En el último tercio del siglo XIX, la Araucanía enfrentaba un franco proceso de modernización. A la primera penetración de 1862, que dio lugar a exploraciones y a la fundación de Lebu, le siguieron varias campañas discontinuas y sucesivas, dirigidas por Cornelio Saavedra, que culminaron con la fundación de Temuco, en 1881, y la ocupación y reconstrucción de Villarrica, en 1883.

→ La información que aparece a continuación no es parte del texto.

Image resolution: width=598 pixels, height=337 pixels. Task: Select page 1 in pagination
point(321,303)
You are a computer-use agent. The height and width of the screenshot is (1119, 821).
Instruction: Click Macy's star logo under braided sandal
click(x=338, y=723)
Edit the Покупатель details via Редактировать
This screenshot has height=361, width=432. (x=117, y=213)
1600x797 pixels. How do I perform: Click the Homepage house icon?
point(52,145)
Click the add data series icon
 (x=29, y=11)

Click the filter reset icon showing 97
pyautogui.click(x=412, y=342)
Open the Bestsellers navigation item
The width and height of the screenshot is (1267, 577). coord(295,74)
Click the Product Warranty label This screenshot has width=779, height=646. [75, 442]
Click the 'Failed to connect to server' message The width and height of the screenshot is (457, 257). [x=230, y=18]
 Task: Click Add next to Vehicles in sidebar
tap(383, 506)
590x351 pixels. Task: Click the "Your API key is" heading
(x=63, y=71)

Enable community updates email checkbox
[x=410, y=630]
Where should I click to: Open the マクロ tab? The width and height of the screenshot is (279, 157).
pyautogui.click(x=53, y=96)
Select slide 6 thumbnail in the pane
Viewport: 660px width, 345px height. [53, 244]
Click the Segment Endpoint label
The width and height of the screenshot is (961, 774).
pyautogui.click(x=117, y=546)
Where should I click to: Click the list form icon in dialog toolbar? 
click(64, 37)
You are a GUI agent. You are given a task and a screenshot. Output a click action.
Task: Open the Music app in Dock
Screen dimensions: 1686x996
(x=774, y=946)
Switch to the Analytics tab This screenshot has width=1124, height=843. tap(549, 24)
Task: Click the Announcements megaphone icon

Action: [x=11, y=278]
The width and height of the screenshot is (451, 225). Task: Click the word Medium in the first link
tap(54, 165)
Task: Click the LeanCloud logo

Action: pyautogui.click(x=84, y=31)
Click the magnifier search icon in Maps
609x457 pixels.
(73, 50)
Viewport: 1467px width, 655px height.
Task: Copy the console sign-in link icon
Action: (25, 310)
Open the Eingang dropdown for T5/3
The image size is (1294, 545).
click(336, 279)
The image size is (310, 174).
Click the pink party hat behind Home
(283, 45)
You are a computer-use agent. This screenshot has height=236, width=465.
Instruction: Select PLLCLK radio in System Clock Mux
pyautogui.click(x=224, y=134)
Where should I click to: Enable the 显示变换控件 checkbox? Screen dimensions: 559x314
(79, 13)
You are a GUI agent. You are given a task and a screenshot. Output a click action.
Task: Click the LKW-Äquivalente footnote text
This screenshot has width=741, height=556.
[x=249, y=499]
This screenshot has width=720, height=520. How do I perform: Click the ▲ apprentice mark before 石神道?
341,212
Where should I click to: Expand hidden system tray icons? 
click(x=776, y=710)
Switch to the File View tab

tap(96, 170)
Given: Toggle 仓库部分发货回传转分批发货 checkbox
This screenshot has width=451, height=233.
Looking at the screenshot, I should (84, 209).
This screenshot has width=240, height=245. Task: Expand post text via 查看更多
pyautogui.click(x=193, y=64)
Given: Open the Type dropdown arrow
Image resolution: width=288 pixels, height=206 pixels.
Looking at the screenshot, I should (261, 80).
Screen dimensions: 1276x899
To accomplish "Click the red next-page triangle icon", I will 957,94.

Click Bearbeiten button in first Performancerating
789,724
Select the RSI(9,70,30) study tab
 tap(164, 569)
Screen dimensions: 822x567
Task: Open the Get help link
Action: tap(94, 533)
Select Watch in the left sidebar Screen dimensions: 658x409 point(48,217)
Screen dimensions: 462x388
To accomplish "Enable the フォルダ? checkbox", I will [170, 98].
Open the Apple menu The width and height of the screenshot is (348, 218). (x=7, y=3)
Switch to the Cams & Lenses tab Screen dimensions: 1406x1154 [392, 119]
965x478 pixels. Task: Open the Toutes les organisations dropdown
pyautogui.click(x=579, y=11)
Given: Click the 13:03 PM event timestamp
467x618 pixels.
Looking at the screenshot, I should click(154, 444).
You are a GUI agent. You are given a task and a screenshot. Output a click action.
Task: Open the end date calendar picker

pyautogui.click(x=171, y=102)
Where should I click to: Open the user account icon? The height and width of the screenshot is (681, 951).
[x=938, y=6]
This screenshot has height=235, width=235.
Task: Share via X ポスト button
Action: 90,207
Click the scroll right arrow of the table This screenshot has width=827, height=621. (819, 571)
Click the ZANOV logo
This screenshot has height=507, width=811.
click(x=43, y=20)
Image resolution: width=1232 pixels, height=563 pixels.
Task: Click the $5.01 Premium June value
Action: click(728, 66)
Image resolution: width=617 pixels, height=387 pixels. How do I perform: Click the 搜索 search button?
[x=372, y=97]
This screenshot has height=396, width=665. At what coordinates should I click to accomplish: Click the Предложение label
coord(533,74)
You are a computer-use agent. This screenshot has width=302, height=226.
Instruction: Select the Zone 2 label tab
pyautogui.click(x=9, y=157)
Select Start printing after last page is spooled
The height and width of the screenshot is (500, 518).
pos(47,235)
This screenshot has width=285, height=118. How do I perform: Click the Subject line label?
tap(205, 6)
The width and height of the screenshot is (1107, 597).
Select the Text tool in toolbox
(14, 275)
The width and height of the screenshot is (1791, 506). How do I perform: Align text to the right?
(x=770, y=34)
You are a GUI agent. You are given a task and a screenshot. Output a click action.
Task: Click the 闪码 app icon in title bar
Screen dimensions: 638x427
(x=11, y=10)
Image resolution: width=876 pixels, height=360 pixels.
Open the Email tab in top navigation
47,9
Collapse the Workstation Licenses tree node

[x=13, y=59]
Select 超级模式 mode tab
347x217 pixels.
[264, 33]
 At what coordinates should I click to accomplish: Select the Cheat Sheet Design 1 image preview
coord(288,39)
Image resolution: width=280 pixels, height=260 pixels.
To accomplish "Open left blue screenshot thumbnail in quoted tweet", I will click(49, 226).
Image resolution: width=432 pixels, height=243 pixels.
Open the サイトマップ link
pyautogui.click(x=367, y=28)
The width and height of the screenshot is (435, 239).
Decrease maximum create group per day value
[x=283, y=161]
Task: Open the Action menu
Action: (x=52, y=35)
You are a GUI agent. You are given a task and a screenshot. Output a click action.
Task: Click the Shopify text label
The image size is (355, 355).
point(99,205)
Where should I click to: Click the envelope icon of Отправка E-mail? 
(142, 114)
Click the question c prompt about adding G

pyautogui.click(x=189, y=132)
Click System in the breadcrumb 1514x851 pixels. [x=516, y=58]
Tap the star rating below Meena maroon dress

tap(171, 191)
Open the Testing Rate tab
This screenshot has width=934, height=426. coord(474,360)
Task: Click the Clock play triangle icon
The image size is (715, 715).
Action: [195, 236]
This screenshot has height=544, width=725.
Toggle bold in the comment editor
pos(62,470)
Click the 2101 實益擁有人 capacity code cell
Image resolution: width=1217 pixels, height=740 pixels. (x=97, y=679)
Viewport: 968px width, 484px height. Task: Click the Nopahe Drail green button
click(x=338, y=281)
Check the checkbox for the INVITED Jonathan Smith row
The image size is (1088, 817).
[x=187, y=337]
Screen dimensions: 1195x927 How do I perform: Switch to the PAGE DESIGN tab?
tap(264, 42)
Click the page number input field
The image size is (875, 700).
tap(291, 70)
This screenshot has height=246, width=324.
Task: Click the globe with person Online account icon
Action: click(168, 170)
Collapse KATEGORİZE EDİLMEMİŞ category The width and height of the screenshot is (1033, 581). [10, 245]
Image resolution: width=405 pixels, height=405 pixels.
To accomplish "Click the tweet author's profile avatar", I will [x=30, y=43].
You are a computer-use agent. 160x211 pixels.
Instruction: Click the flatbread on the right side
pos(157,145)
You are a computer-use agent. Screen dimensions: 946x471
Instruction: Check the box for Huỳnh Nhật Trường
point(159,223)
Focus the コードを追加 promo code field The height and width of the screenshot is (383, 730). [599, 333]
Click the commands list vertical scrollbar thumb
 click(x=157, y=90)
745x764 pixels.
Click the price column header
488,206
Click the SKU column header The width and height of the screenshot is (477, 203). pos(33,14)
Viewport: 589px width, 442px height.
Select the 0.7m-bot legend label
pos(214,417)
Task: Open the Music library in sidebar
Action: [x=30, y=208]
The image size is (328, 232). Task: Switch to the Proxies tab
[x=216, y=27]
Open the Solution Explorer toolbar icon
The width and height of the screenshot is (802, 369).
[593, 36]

La modernidad de la Araucanía llegaba de la mano de fundación de fuertes, luego devenidos en ciudades, como Mulchén (1861), Collipulli (1867) o Victoria (1881) y la refundación de antiguas ciudades, perdidas desde Curalaba, como Angol (1862) o Cañete (1868). Las nuevas urbes eran parte de la estrategia que perseguía la incorporación efectiva de los territorios indígenas a la administración chilena. Un proceso iniciado espontáneamente con la llegada de cientos de colonos libres al sur del Bío-Bío, pero que ahora el Estado estaba resuelto a completar. Fuertes, jueces y policías, la instalación de colonos europeos, el traslado de los indígenas a reduccione y el remate masivo de tierras fiscales, fueron algunos de los mecanismos utilizados.
Para el logro de sus objetivos de control e incorporación económica de las antiguas tierras indígenas, era indispensable el control del territorio y el mejoramiento de las comunicaciones. Era necesario desarrollar exploraciones y cartografía, tender líneas de telégrafos y teléfonos y, sobre todo, hacían falta ferrocarriles. Se trataba de una tarea mayor. Las vías debían cruzar tierras inexploradas y no pacificadas, ríos correntosos y bosques tan tupidos, que bajo ellos reinaba la oscuridad y los árboles, enredados al infinito, no siempre caían al ser cortados.
Concluida la Guerra del Pacífico y dotado de los ingentes recursos que esta allegó, la administración del Presidente Balmaceda se fija la meta de tender mil kilómetros de vías férreas, enfrentando dificultades en apariencia insuperables, como el valle del río Malleco. Para esa titánica labor no bastaban los recursos. Era también necesaria la ingeniería experta, que por entonces solo podía contratarse en Europa. Decenas de técnicos y especialistas de diversas nacionalidades, en especial norteamericanos, ingleses, alemanes y franceses, llegan a desempeñarse en las obras de la Araucanía. La mayoría regresa a su país de origen, hecha su fortuna, o bien afectados por las dificultades de adaptación a un territorio que les resulta extraño. Unos cuantos se quedarán para siempre.
Junto con los colonos franceses, suizos o alemanes, que siempre se mencionan y estudian, no debemos olvidar a esos otros extranjeros. Aquellos que diseñaron y construyeron los puentes y las ferrovías que hoy, ciento veinte años más tarde, todavía forman parte del paisaje chileno. Y en el futuro, ojalá, podamos usar nuevamente.